Guanidinium thiocyanate

Administrative data

Endpoint:

in vitro gene mutation study in bacteria

Type of information:

experimental study

Adequacy of study:

key study

Study period:

2015-10-02 to 2015-10-26

Reliability:

1 (reliable without restriction)

Rationale for reliability incl. deficiencies:

guideline study

Data source

Materials and methods

GLP compliance:

yes (incl. QA statement)

Type of assay:

bacterial reverse mutation assay

Test material

Specific details on test material used for the study:

Batch 1507511210

Method

Metabolic activation:

with and without

Metabolic activation system:

S9 liver microsomal fraction (phenobarbital and ß-naphthoflavone induced)

Test concentrations with justification for top dose:

31.6, 100, 316, 1000, 2500, and 5000 µg/plate

Details on test system and experimental conditions:

METHOD OF APPLICATION: experiment I in agar (plate incorporation); experiment II preincubation

DURATION
- Preincubation period: 60 min at 37 °C
- Exposure duration: at least 48 h at 37 °C

NUMBER OF REPLICATIONS: 3 plates per concentration and strain

DETERMINATION OF CYTOTOXICITY
- Method: background lawn, reduction in the number of revertants down to a mutation factor of approx. < 0.5 in relation to the solvent control.

OTHER: Colonies were counted using a ProtoCOL counter (Meintrup DWS Laborgeräte GmbH).
Tester strains TA 1535 and TA 1537 were counted manually.

Evaluation criteria:

Validity:
A test is considered acceptable if for each strain:
- the bacteria demonstrate their typical responses to ampicillin
- the negative control plates with and without S9 mix are within laboratory historical ranges
- corresponding background growth on negative control, solvent control and test plates is observed
- the positive controls show a distinct enhancement of revertant rates over the control plate
- at least five different concentrations of each tester strain are analysable.

Evaluation of Mutagenicity:
A test item is considered as mutagenic if:
- a clear dose-related increase in the number of revertants occurs and/or
- a biologically relevant positive response for at least one of the dose groups occurs
in at least one tester strain with or without metabolic activation.

A biologically relevant increase is described as follows:
- if in tester strains TA98, TA100 and TA 102 the number of reversions is at least twice as high
- if in tester strains TA 1535 and TA 1537 the number of reversions is at least three times higher
than the reversion rate of the solvent control.

Results and discussion

Test resultsopen allclose all

Applicant's summary and conclusion

Conclusions:

Guanidine Thiocyanate is considered to be non-mutagenic in this bacterial reverse mutation assay.

Executive summary:

In a reverse gene mutation assay in bacteria according to OECD guideline 471, strains TA 98, TA 100, TA 102, TA 1535 and TA 1537 of S. typhimurium were exposed to Guanidinium Thiocyanate, at concentrations of 31.6, 100, 316, 1000, 2500, and 5000 µg/plate in two independent experiments. The first experiment was conducted as plate incorporation assay, the second as pre-incubation test, both in the absence and presence of a mammalian metabolic activation.

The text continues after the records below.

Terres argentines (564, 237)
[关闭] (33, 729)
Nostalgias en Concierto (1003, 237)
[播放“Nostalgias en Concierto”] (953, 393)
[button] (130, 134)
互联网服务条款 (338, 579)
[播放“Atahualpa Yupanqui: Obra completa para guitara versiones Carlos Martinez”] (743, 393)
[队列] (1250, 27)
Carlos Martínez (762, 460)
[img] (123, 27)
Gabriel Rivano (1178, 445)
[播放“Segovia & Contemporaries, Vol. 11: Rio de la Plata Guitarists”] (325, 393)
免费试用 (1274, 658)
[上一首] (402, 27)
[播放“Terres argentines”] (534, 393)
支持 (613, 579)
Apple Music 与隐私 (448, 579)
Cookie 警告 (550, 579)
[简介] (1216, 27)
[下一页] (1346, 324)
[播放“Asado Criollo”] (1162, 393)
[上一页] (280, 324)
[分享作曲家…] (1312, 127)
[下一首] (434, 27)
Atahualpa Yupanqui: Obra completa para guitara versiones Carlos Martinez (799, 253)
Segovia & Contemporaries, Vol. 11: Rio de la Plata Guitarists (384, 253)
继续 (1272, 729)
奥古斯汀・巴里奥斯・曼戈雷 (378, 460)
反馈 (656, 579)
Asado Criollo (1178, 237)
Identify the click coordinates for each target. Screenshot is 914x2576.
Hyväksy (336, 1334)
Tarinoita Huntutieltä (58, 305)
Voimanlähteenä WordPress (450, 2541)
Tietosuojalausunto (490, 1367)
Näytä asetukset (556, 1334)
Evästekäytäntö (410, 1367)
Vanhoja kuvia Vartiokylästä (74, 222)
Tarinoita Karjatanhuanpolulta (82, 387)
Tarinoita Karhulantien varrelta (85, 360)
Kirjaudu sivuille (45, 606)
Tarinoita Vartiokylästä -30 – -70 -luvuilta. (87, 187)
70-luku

No precipitation of the test item was observed in any of the experiments. In experiment I no toxic effects were noted up to the highest concentration. In experiment II in some strains toxic effects were observed at 2500 and 5000 µg/plate.

No biological relevant increases in revertant colony numbers of any of the five tester strains were observed following treatment with Guanidine Thiocyanate at any concentration level, neither in the presence nor absence of metabolic activation in experiment I and II.

The reference mutagen induced a distinct increase of revertant colonies indicating the validity of the experiments.